Re: Solr for large volume data processing with minimal full-text serach

Noble Paul നോബിള്‍ नोब्ळ् Fri, 07 Nov 2008 09:28:08 -0800

If you need anything close to realtime (~ few seconds) hadoop and its
ilk is not a choice. Solr is fine. But be prepared to dedicate a lot
of hardware for that


On Fri, Nov 7, 2008 at 10:53 PM, souravm <[EMAIL PROTECTED]> wrote:
> Hi Shalin,
>
> Thanks for your input.
>
> Yes I agree that my application is not much about full text search.
>
> Hive/Chukwa/Pig (a combination) running on Hadoop can be a good bet. But 
> where they fall short is in online querying of the huge data.
>
> I am specifically talking about Pig in this case which has benchmarking 
> figure in the order of 3-10 minutes with 11 nodes for around 4GB data size 
> (200 M records).

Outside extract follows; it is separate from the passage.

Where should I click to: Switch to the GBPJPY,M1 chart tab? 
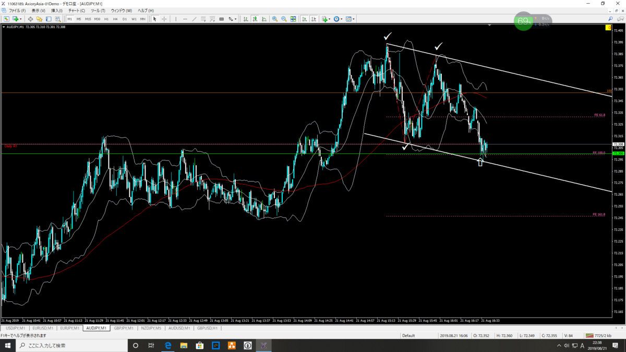123,329
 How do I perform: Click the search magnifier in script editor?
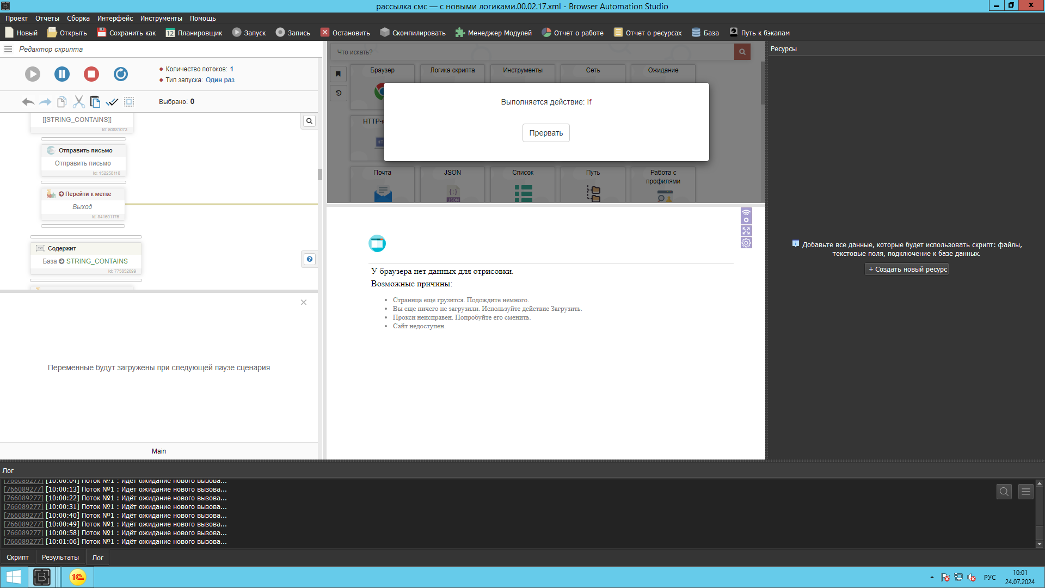tap(309, 121)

Where as for Solr I can see processing time is under second 
> at 1 node (but higher memory) for around 1 GB data size (0.5 M records).
>
> Since for my application online query performance is one of the key 
> requirement (I think irrespective of type of application no user would like 
> to wait on the screen for more than a minute) I'm in dilemma.
>
> Regards,
> Sourav
>
>
>
> -----Original Message-----
> From: Shalin Shekhar Mangar [mailto:[EMAIL PROTECTED]

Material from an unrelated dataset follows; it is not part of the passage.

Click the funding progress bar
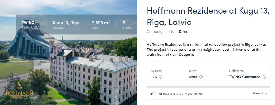The height and width of the screenshot is (105, 275). point(208,87)
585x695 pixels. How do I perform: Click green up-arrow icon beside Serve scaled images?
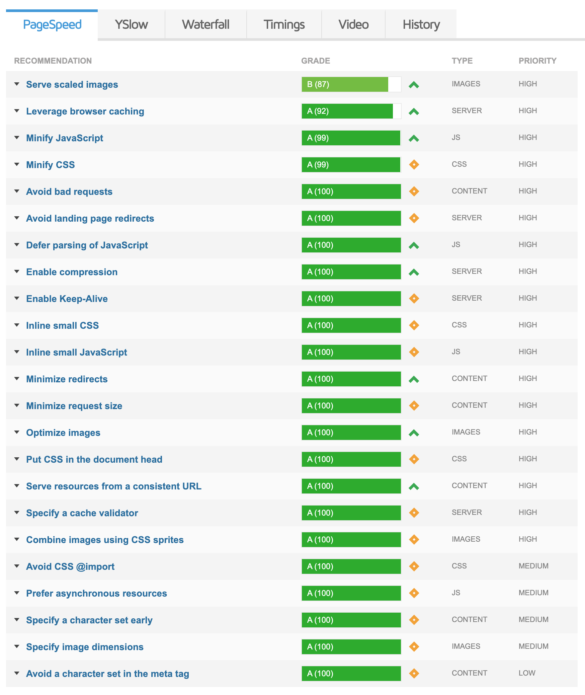[x=414, y=85]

> Sent: Friday, November 07, 2008 7:48 AM
> To: solr-user@lucene.apache.org
> Subject: Re: Solr Multicore ...
>
> From what I can understand, you have little full-text search involved here.

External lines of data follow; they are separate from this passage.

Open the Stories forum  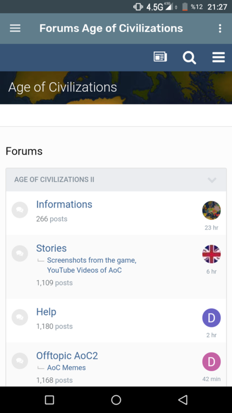tap(51, 248)
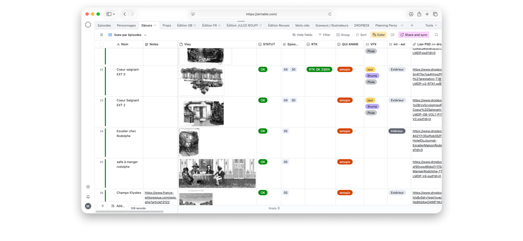Click the Safari downloads icon
This screenshot has width=523, height=241.
411,14
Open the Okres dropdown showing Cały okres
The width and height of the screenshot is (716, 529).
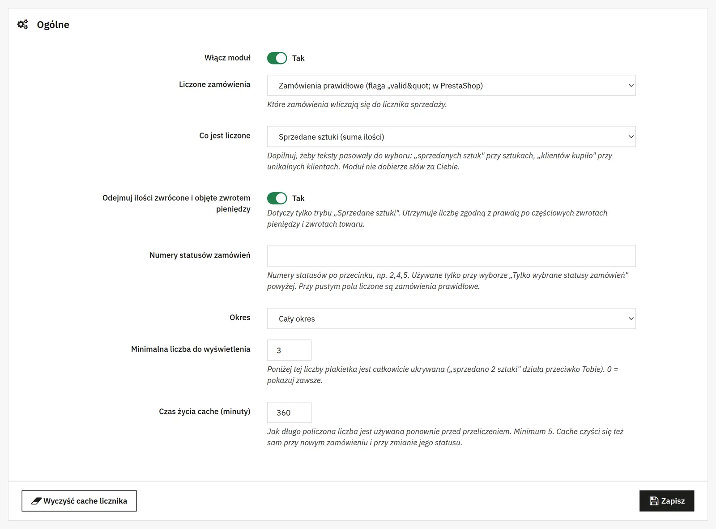(451, 318)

> You should probably look at Hadoop and its contrib and sub-projects such as
> Pig, Hive and Chukwa.
>
> http://wiki.apache.org/hadoop/
> http://wiki.apache.org/hadoop/Hive
> http://wiki.apache.org/hadoop/Chukwa
> http://incubator.apache.org/pig/
>
> On Fri, Nov 7, 2008 at 9:03 PM, souravm <[EMAIL PROTECTED]> wrote:
>
>> Hi Guys,
>>
>> Here I'm struggling with to decide whether Solr would be a fitting solution
>> for me. Highly appreciate you
>>
>> The key requirements can be summarized as below -
>>
>> 1. Need to process very high volume of data online from log files of
>> various applications - around 100s of Millions of total size may be varying
>> within a range of 30-40 GB.
>>
>> 2. Flexibility - Log file formats from different applications would be
>> different. Also for the same application log file formats can vary. However,
>> the log files would be in xml and if a new type has to be supported then the
>> schema for the same would be known before hand.
>>
>> 3. The type of queries to be supported -
>> a) Mostly aggregation type statistics (min, max, average, sd, count etc.)
>> of response times, sales numbers etc.
>> b) Ability to support adhoc queries relating multiple fields in a given
>> logfile, joining similar fields in multiple logfiles
>>
>> 4. Flexibility - Log file formats from different applications would be
>> different. Also for the same application log file formats can vary. However,
>> the log files would be in xml and if a new type has to be supported then the
>> schema for the same would be known before hand.
>>
>> 5. Expected performance would be around 10 to 20 sec for majority of the
>> queries. For rest it may be a bit more higher.
>>
>> I'm planning to use Solr with multicore and distributed search feature.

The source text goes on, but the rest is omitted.